Серого теплого зверька было приятно держать на руках. Я назвал его… Гвидоном: в то лето мама часто читала мне А. С. Пушкина. Жил Гвидон в клетке и с утра до ночи занимался одним и тем же – поглощал корм. С особенным удовольствием ел он листья одуванчика. Я и моя старшая сестра Лида рвали их каждый день под заборами дач.
В конце лета бабушка задала вопрос:
– Что с Гвидоном делать будем? Скоро в Москву…

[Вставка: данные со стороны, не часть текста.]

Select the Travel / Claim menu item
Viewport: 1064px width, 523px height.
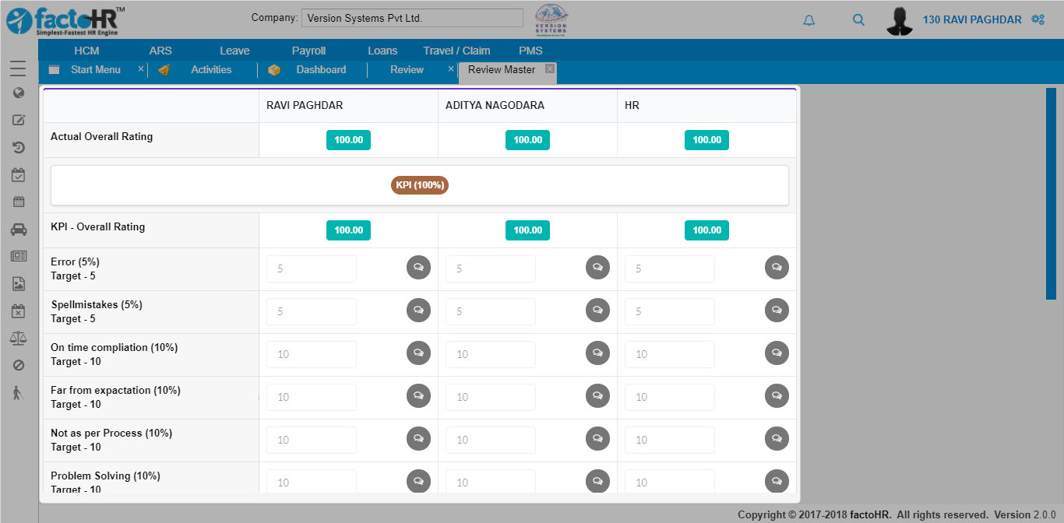click(x=456, y=50)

За обеденным столом наступила тишина. И, действительно, что делать-то? Его клетку ведь с собой не заберешь и в квартире просто так не поселишь – все-таки он не кот. Выход нашел папа. Он предложил отдать Гвидона нашему соседу Виктору Ивановичу, который жил на даче круглый год и у которого тоже была кроличья клетка. Гвидон у него перезимовал бы, а следующим летом мы бы его забрали обратно.
– Согласны? – спросил папа, и все направили на меня выжидающие взоры.
И только Лидин взгляд изливал непонятное мне лукавство.
Утром следующего дня я собственноручно передал Гвидона соседу.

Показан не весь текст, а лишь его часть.